- _Records_:

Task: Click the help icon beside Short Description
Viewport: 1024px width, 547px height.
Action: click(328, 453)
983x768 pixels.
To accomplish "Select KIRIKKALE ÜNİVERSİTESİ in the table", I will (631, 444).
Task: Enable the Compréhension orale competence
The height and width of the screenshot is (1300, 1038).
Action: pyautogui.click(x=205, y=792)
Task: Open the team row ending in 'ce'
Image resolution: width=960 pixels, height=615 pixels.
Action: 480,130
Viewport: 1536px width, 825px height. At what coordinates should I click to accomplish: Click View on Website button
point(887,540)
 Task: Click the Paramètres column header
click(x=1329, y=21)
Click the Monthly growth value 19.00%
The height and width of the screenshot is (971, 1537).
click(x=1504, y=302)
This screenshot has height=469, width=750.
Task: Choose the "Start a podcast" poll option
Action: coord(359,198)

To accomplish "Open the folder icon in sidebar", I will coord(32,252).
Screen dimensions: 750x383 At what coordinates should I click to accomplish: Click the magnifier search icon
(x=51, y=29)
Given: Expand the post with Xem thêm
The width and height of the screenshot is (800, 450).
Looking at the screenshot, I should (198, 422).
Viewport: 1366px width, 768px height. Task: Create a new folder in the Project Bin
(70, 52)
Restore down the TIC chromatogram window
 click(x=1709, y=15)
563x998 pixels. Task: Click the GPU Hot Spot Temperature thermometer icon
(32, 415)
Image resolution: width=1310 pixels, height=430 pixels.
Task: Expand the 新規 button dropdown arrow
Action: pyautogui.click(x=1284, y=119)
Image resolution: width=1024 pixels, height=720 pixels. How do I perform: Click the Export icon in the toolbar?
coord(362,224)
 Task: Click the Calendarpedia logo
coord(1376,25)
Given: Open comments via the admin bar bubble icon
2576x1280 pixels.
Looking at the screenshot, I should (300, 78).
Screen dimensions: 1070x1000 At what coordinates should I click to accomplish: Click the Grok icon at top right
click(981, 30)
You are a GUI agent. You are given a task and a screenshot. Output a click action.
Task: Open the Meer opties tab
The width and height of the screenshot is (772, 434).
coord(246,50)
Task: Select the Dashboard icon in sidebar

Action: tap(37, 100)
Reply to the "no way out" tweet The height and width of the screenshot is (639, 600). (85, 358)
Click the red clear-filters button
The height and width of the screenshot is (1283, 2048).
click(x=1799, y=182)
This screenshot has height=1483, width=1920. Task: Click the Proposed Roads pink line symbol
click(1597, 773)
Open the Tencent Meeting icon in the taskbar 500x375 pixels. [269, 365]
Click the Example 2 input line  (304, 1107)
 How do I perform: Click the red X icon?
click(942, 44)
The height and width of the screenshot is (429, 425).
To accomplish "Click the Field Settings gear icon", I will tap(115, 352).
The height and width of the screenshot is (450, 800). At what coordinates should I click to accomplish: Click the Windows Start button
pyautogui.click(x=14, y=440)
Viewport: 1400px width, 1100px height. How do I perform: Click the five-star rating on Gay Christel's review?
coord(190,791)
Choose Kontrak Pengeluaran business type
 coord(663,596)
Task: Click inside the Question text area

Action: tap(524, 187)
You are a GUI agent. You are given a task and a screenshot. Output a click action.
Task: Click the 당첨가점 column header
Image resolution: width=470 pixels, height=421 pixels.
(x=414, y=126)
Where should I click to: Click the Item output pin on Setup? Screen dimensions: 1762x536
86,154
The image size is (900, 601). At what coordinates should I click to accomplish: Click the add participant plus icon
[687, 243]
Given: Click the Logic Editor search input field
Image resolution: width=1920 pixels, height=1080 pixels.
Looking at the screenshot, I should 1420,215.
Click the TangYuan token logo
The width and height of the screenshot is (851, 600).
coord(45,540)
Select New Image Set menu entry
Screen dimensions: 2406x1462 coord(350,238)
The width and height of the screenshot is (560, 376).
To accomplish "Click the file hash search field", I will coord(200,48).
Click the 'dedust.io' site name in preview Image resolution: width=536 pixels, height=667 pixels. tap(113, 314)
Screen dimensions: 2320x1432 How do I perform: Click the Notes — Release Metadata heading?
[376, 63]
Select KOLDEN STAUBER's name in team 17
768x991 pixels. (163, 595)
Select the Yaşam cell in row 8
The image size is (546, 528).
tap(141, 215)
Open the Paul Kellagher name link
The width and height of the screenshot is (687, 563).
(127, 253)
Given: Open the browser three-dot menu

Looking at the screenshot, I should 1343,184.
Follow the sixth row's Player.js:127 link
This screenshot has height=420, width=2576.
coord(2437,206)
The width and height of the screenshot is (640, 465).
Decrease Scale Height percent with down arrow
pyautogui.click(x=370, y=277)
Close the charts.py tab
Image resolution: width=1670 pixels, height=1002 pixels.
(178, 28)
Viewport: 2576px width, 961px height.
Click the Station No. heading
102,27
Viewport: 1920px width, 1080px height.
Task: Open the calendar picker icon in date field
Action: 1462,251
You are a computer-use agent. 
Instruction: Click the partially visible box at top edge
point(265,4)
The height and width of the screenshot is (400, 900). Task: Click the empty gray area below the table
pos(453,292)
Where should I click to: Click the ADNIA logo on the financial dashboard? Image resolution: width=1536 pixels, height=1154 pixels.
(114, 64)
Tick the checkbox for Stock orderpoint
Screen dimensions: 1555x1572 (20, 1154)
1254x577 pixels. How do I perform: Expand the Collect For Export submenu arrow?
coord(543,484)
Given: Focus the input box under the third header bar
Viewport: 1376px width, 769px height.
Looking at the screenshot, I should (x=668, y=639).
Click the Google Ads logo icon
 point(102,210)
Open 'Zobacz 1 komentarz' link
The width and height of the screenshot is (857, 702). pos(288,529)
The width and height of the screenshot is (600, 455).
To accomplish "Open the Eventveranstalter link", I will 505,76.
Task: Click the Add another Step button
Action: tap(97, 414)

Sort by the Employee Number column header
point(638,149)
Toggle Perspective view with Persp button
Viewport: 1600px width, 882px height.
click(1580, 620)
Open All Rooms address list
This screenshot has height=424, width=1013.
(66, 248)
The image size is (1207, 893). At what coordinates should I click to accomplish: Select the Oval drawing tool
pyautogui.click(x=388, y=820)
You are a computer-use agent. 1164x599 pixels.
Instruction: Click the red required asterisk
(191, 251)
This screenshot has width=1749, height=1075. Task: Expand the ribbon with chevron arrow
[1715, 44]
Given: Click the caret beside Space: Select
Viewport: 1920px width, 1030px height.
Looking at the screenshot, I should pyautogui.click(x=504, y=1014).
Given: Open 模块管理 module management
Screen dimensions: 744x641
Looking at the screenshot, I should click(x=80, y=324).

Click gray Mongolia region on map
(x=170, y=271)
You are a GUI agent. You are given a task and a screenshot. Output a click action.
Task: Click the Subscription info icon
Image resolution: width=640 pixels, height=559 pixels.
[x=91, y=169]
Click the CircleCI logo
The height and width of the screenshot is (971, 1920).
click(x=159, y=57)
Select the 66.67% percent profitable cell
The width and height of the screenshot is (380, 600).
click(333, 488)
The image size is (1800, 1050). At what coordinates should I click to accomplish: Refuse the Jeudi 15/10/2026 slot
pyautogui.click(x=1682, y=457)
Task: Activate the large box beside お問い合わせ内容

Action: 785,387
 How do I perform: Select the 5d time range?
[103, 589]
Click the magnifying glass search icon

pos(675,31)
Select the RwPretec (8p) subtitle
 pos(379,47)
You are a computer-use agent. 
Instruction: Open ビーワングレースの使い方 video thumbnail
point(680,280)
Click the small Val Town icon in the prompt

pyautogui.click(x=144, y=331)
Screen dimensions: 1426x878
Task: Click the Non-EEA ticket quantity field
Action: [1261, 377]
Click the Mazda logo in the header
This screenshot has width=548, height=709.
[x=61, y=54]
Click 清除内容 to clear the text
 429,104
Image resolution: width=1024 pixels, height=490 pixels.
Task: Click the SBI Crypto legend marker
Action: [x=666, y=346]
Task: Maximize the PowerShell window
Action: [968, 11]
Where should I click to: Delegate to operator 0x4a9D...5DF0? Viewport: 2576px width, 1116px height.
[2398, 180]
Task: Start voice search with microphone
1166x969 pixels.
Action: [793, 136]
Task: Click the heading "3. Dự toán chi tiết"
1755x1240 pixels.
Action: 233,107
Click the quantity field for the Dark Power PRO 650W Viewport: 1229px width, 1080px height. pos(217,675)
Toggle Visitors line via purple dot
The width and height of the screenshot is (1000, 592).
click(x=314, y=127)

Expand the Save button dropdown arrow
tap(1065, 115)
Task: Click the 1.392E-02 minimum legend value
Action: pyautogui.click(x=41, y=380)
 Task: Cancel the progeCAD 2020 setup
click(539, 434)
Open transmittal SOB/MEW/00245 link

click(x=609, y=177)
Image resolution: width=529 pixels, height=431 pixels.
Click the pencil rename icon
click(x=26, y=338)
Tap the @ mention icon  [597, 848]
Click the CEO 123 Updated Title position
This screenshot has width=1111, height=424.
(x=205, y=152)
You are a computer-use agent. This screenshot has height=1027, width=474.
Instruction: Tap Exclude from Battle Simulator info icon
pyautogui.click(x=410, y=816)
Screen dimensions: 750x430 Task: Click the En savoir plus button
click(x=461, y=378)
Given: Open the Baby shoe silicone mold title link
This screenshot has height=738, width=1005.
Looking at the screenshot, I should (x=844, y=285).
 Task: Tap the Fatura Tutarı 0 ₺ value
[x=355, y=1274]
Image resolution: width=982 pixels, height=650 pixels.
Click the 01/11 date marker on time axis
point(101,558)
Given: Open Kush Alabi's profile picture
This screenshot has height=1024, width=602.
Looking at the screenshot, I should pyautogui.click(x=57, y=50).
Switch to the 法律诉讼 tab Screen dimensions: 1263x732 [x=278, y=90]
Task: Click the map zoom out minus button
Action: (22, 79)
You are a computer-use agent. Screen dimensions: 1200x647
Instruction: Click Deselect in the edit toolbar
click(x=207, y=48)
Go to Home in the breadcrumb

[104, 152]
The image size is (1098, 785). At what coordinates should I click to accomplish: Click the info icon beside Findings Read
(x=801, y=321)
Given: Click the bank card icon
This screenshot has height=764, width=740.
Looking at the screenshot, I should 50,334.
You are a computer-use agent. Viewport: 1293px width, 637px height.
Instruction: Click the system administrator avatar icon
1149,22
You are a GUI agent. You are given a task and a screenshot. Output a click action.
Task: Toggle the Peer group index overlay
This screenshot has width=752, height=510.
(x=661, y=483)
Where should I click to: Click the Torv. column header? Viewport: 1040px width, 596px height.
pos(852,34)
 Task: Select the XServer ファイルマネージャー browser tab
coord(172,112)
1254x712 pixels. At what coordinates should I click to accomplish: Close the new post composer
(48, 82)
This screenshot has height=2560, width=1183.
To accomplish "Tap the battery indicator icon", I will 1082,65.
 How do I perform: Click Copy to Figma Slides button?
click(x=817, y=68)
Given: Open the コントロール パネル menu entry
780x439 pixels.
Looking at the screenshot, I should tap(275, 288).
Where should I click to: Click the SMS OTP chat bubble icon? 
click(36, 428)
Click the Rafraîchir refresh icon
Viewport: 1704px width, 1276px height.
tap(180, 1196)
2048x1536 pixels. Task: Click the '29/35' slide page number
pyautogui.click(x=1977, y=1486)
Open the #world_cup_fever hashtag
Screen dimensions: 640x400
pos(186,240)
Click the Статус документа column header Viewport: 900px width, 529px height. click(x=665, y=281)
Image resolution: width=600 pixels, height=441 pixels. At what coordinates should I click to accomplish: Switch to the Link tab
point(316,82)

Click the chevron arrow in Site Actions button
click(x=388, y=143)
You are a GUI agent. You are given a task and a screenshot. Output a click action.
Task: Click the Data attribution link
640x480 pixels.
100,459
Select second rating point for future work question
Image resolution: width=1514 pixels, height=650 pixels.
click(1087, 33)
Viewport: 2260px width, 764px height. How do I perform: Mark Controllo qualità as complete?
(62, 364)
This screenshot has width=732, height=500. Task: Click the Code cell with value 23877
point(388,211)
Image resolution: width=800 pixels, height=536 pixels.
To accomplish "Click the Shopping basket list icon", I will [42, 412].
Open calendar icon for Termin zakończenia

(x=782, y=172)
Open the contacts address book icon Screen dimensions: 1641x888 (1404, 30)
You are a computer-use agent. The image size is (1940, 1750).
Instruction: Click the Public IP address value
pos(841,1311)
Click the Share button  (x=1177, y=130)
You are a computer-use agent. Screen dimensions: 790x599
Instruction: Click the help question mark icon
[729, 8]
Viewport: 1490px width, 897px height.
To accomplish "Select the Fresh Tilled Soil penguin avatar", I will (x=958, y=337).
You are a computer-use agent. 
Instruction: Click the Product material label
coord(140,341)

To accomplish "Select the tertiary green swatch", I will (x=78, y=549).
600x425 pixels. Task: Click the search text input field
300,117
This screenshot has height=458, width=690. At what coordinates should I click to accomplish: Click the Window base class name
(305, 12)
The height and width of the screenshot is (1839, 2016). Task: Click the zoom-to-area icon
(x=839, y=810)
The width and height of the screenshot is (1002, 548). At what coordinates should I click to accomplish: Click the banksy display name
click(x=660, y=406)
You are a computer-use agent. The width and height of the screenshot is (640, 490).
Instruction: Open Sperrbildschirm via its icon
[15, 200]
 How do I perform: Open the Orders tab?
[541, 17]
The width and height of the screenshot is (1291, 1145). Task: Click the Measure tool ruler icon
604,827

- _Stated problem_:
Can you write out the data again from the line containing "How do I perform: Open the Orders tab?" through the end, keeping the requests and adding 84 to every coordinate in the answers?

- _Result of this task_:
 How do I perform: Open the Orders tab?
[625, 101]
The width and height of the screenshot is (1291, 1145). Task: Click the Measure tool ruler icon
688,911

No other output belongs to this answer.